Steve Jobs on Tuesday issued a press release/essay/blog post, whatever it is, stating the three choices that Apple has in the future for furthering the adoption of digital music.
Jobs offers up three scenarios:
- Carry on as we are, with multiple propriety formats, with consumers as the losers
- Open up FairPlay to 3rd parties, with Apple and the consumer as losers
- Remove DRM from the mix. Everyone’s a winner
Bizarrely the option least expected, option three, Jobs seems most enthusiastic about.
This is clearly the best alternative for consumers, and Apple would embrace it in a heartbeat. If the big four music companies would license Apple their music without the requirement that it be protected with a DRM, we would switch to selling only DRM-free music on our iTunes store. Every iPod ever made will play this DRM-free music.

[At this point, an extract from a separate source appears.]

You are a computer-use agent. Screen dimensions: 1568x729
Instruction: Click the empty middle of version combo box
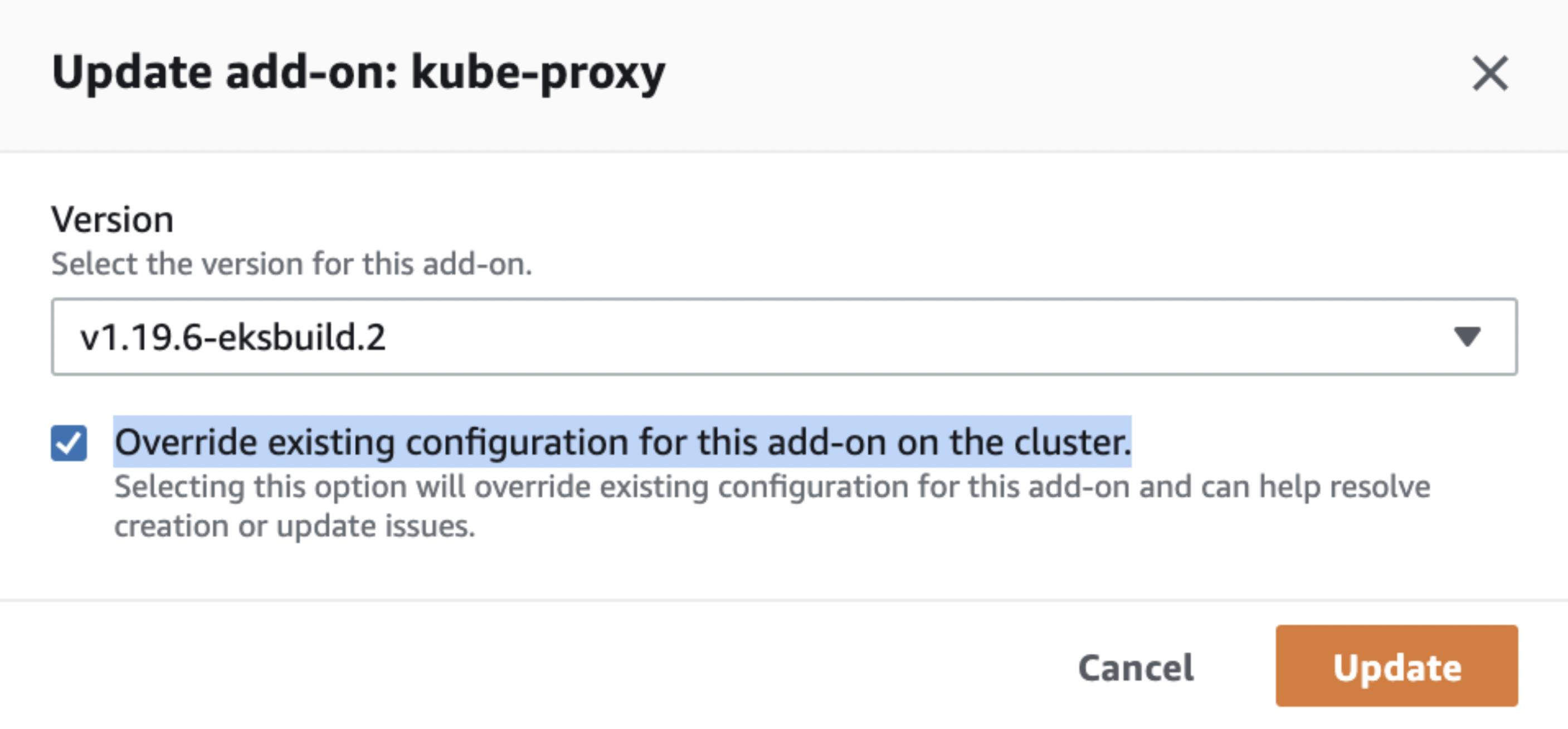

This is a bold statement by the head of Apple, with over a billion downloads from Itunes, all protected by their propriety FairPlay DRM, it seems unfathomable that Apple would really drop DRM when they already pretty much own the market, whether labels wanted them to or not. However what with Yahoo offering DRM free tracks and the buzz at Midem for dropping DRM, the pressure may be more on the labels themselves, and Jobs could be just paving the way for them. It’ll be interesting to watch the fallout from this article from all the different corners, RIAA, Majors, Microsoft(Zune), et al.